REQUIREMENT
Below are some entries; write out each one of them exactly.
════════
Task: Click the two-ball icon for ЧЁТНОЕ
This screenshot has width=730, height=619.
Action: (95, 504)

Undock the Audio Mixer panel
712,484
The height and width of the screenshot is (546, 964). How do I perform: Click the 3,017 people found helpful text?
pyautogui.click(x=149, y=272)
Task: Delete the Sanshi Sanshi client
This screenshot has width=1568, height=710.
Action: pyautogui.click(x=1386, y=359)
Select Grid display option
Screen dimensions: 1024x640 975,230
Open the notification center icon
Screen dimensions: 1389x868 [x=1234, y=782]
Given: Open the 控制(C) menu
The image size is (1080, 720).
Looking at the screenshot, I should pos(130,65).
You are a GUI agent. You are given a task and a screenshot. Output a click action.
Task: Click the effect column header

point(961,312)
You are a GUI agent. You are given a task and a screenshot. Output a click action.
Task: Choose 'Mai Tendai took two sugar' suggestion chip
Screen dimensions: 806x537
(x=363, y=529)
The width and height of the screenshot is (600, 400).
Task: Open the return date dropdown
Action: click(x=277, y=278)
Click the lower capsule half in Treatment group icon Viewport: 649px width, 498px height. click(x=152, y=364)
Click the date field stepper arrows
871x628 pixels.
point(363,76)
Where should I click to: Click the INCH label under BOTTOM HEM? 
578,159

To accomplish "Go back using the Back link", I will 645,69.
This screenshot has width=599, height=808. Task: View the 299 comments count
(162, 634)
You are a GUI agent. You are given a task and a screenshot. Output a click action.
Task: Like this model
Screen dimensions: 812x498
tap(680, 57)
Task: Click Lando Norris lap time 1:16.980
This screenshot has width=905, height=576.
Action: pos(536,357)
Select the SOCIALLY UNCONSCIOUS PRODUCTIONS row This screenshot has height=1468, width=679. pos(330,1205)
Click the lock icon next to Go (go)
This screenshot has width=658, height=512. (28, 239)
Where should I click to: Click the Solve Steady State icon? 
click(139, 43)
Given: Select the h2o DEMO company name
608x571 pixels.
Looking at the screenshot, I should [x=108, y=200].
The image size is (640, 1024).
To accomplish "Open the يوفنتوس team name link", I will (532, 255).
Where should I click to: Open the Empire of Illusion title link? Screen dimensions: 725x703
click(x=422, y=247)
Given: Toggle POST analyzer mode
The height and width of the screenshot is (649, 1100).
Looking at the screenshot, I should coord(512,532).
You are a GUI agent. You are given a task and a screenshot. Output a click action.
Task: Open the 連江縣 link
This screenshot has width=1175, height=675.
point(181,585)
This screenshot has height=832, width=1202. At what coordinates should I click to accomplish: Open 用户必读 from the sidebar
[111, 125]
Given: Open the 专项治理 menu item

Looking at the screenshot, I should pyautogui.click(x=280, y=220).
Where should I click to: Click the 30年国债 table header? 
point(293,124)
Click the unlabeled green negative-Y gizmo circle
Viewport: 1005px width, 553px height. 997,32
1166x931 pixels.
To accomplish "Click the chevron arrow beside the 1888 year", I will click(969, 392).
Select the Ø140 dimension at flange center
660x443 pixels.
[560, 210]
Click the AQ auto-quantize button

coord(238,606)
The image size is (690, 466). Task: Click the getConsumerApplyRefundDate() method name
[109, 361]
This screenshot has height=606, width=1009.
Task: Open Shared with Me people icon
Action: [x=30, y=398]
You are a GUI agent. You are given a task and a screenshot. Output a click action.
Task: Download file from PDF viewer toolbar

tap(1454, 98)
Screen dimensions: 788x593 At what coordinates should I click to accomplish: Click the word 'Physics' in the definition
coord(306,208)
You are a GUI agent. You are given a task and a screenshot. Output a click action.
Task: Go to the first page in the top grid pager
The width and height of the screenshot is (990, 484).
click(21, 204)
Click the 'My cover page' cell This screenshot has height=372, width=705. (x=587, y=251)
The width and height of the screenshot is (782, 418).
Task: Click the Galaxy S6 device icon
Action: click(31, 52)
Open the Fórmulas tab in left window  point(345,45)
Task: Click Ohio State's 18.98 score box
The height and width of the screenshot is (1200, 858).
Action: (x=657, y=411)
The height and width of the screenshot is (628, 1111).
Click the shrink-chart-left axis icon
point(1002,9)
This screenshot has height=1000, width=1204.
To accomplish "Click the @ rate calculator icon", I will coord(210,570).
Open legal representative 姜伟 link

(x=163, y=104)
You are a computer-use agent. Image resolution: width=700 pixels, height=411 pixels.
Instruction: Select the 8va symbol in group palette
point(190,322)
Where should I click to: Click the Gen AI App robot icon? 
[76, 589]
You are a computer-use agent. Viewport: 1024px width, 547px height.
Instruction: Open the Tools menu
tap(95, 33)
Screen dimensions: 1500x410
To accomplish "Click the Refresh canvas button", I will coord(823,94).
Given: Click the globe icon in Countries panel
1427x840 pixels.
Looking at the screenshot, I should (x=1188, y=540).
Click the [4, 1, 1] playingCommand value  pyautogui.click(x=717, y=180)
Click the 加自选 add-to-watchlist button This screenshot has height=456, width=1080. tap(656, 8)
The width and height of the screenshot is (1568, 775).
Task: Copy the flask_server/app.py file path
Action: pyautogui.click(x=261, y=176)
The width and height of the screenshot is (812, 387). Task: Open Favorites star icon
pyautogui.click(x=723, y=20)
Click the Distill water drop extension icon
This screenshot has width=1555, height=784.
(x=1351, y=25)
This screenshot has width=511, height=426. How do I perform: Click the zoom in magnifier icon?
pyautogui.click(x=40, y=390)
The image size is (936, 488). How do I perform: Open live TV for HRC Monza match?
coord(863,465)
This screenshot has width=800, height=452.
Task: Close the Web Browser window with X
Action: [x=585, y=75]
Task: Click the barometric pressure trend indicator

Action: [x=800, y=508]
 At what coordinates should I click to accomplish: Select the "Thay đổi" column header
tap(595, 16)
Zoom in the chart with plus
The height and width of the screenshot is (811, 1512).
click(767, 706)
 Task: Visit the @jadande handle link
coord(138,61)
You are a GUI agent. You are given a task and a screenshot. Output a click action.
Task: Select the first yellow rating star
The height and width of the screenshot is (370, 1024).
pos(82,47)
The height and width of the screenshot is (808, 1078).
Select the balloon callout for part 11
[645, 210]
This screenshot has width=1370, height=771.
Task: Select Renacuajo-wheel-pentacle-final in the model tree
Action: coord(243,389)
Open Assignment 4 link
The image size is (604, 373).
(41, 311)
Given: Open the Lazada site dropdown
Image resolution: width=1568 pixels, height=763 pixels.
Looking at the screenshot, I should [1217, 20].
════════
RESULT FOR THIS TASK
Task: Click the two-ball icon for ЧЁТНОЕ
This screenshot has width=730, height=619.
Action: (95, 504)

Undock the Audio Mixer panel
712,484
The height and width of the screenshot is (546, 964). How do I perform: Click the 3,017 people found helpful text?
pyautogui.click(x=149, y=272)
Task: Delete the Sanshi Sanshi client
This screenshot has width=1568, height=710.
Action: pyautogui.click(x=1386, y=359)
Select Grid display option
Screen dimensions: 1024x640 975,230
Open the notification center icon
Screen dimensions: 1389x868 [x=1234, y=782]
Given: Open the 控制(C) menu
The image size is (1080, 720).
Looking at the screenshot, I should pos(130,65).
You are a GUI agent. You are given a task and a screenshot. Output a click action.
Task: Click the effect column header

point(961,312)
You are a GUI agent. You are given a task and a screenshot. Output a click action.
Task: Choose 'Mai Tendai took two sugar' suggestion chip
Screen dimensions: 806x537
(x=363, y=529)
The width and height of the screenshot is (600, 400).
Task: Open the return date dropdown
Action: click(x=277, y=278)
Click the lower capsule half in Treatment group icon Viewport: 649px width, 498px height. click(x=152, y=364)
Click the date field stepper arrows
871x628 pixels.
point(363,76)
Where should I click to: Click the INCH label under BOTTOM HEM? 
578,159

To accomplish "Go back using the Back link", I will 645,69.
This screenshot has width=599, height=808. Task: View the 299 comments count
(162, 634)
You are a GUI agent. You are given a task and a screenshot. Output a click action.
Task: Like this model
Screen dimensions: 812x498
tap(680, 57)
Task: Click Lando Norris lap time 1:16.980
This screenshot has width=905, height=576.
Action: pos(536,357)
Select the SOCIALLY UNCONSCIOUS PRODUCTIONS row This screenshot has height=1468, width=679. pos(330,1205)
Click the lock icon next to Go (go)
This screenshot has width=658, height=512. (28, 239)
Where should I click to: Click the Solve Steady State icon? 
click(139, 43)
Given: Select the h2o DEMO company name
608x571 pixels.
Looking at the screenshot, I should [x=108, y=200].
The image size is (640, 1024).
To accomplish "Open the يوفنتوس team name link", I will (532, 255).
Where should I click to: Open the Empire of Illusion title link? Screen dimensions: 725x703
click(x=422, y=247)
Given: Toggle POST analyzer mode
The height and width of the screenshot is (649, 1100).
Looking at the screenshot, I should coord(512,532).
You are a GUI agent. You are given a task and a screenshot. Output a click action.
Task: Open the 連江縣 link
This screenshot has width=1175, height=675.
point(181,585)
This screenshot has height=832, width=1202. At what coordinates should I click to accomplish: Open 用户必读 from the sidebar
[111, 125]
Given: Open the 专项治理 menu item

Looking at the screenshot, I should pyautogui.click(x=280, y=220).
Where should I click to: Click the 30年国债 table header? 
point(293,124)
Click the unlabeled green negative-Y gizmo circle
Viewport: 1005px width, 553px height. 997,32
1166x931 pixels.
To accomplish "Click the chevron arrow beside the 1888 year", I will click(969, 392).
Select the Ø140 dimension at flange center
660x443 pixels.
[560, 210]
Click the AQ auto-quantize button

coord(238,606)
The image size is (690, 466). Task: Click the getConsumerApplyRefundDate() method name
[109, 361]
This screenshot has height=606, width=1009.
Task: Open Shared with Me people icon
Action: [x=30, y=398]
You are a GUI agent. You are given a task and a screenshot. Output a click action.
Task: Download file from PDF viewer toolbar

tap(1454, 98)
Screen dimensions: 788x593 At what coordinates should I click to accomplish: Click the word 'Physics' in the definition
coord(306,208)
You are a GUI agent. You are given a task and a screenshot. Output a click action.
Task: Go to the first page in the top grid pager
The width and height of the screenshot is (990, 484).
click(21, 204)
Click the 'My cover page' cell This screenshot has height=372, width=705. (x=587, y=251)
The width and height of the screenshot is (782, 418).
Task: Click the Galaxy S6 device icon
Action: click(31, 52)
Open the Fórmulas tab in left window  point(345,45)
Task: Click Ohio State's 18.98 score box
The height and width of the screenshot is (1200, 858).
Action: (x=657, y=411)
The height and width of the screenshot is (628, 1111).
Click the shrink-chart-left axis icon
point(1002,9)
This screenshot has height=1000, width=1204.
To accomplish "Click the @ rate calculator icon", I will coord(210,570).
Open legal representative 姜伟 link

(x=163, y=104)
You are a computer-use agent. Image resolution: width=700 pixels, height=411 pixels.
Instruction: Select the 8va symbol in group palette
point(190,322)
Where should I click to: Click the Gen AI App robot icon? 
[76, 589]
You are a computer-use agent. Viewport: 1024px width, 547px height.
Instruction: Open the Tools menu
tap(95, 33)
Screen dimensions: 1500x410
To accomplish "Click the Refresh canvas button", I will coord(823,94).
Given: Click the globe icon in Countries panel
1427x840 pixels.
Looking at the screenshot, I should (x=1188, y=540).
Click the [4, 1, 1] playingCommand value  pyautogui.click(x=717, y=180)
Click the 加自选 add-to-watchlist button This screenshot has height=456, width=1080. tap(656, 8)
The width and height of the screenshot is (1568, 775).
Task: Copy the flask_server/app.py file path
Action: pyautogui.click(x=261, y=176)
The width and height of the screenshot is (812, 387). Task: Open Favorites star icon
pyautogui.click(x=723, y=20)
Click the Distill water drop extension icon
This screenshot has width=1555, height=784.
(x=1351, y=25)
This screenshot has width=511, height=426. How do I perform: Click the zoom in magnifier icon?
pyautogui.click(x=40, y=390)
The image size is (936, 488). How do I perform: Open live TV for HRC Monza match?
coord(863,465)
This screenshot has width=800, height=452.
Task: Close the Web Browser window with X
Action: [x=585, y=75]
Task: Click the barometric pressure trend indicator

Action: [x=800, y=508]
 At what coordinates should I click to accomplish: Select the "Thay đổi" column header
tap(595, 16)
Zoom in the chart with plus
The height and width of the screenshot is (811, 1512).
click(767, 706)
 Task: Visit the @jadande handle link
coord(138,61)
You are a GUI agent. You are given a task and a screenshot. Output a click action.
Task: Select the first yellow rating star
The height and width of the screenshot is (370, 1024).
pos(82,47)
The height and width of the screenshot is (808, 1078).
Select the balloon callout for part 11
[645, 210]
This screenshot has width=1370, height=771.
Task: Select Renacuajo-wheel-pentacle-final in the model tree
Action: coord(243,389)
Open Assignment 4 link
The image size is (604, 373).
(41, 311)
Given: Open the Lazada site dropdown
Image resolution: width=1568 pixels, height=763 pixels.
Looking at the screenshot, I should [1217, 20].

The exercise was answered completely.